The trend analysis uses Fast Fourier Transform with Thoning's exponential frequency filter \(H(f)\) (Thoning et al., 1989, J. Geophys. Res., 94(6):8549-8565 ) to remove short-term variations of time series data: $$ H(f) = \exp(-c \ast { (f/f_{c}) }^p) $$ where \(f_{c}\) is the cutoff frequency in cycles per year, \(c=ln(2)\) is the normalizing coefficient to make \(H(f)=0.5\) when \(f=f_{c}\) and \(p=4.0\) is used to modulate the decay of frequency.

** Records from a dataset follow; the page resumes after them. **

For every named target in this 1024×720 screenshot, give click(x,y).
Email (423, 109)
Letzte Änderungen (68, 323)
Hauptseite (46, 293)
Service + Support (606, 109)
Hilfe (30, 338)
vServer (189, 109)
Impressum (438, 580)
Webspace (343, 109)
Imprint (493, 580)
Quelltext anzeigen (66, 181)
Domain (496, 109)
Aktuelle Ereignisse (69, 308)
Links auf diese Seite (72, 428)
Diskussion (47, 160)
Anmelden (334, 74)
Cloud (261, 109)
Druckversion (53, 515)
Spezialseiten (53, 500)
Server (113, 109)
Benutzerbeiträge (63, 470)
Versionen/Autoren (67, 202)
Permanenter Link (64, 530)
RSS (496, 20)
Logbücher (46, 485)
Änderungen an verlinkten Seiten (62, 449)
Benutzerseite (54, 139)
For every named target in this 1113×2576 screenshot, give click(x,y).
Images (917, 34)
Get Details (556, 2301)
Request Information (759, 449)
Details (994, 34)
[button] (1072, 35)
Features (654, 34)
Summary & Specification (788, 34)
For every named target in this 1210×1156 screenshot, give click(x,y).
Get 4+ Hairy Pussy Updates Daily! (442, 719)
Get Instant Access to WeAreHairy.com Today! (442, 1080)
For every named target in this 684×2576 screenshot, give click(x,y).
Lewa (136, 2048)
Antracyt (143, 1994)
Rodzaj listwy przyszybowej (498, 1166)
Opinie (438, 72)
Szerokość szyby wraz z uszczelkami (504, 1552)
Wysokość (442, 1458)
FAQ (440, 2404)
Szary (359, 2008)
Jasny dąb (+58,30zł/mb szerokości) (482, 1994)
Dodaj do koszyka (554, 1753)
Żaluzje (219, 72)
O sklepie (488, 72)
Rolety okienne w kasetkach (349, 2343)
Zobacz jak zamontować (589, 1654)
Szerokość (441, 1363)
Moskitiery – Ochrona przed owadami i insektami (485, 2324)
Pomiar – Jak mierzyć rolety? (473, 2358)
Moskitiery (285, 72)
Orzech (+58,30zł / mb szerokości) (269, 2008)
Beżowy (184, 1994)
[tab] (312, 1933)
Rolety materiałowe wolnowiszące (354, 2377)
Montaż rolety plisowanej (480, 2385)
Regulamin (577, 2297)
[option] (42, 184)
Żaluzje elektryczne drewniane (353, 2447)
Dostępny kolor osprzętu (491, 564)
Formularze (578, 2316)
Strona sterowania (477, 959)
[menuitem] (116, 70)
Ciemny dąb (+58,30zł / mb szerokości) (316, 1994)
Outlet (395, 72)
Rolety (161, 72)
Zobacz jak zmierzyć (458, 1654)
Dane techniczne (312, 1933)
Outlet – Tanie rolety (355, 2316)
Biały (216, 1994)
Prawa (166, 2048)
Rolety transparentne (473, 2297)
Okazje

Fast Fourier Transform requires a sequence of evenly spaced stationary data. Since a time series most likely has trend and gaps of missing data, the equation

$$ y = a + b \ast x + c_{1} \ast \cos(x) + d_{1} \ast \sin(x) + c_{2} \ast \cos(2x) + d_{2} \ast \sin(2x) $$

is used to remove trend and to fill gaps.

Internally, data of the first and the last years are patched to the beginning and the end respectively to reduce alias effect of end-points.

The final results may be used to estimate variations of long-term and seasonal growth rates of greenhouse gases.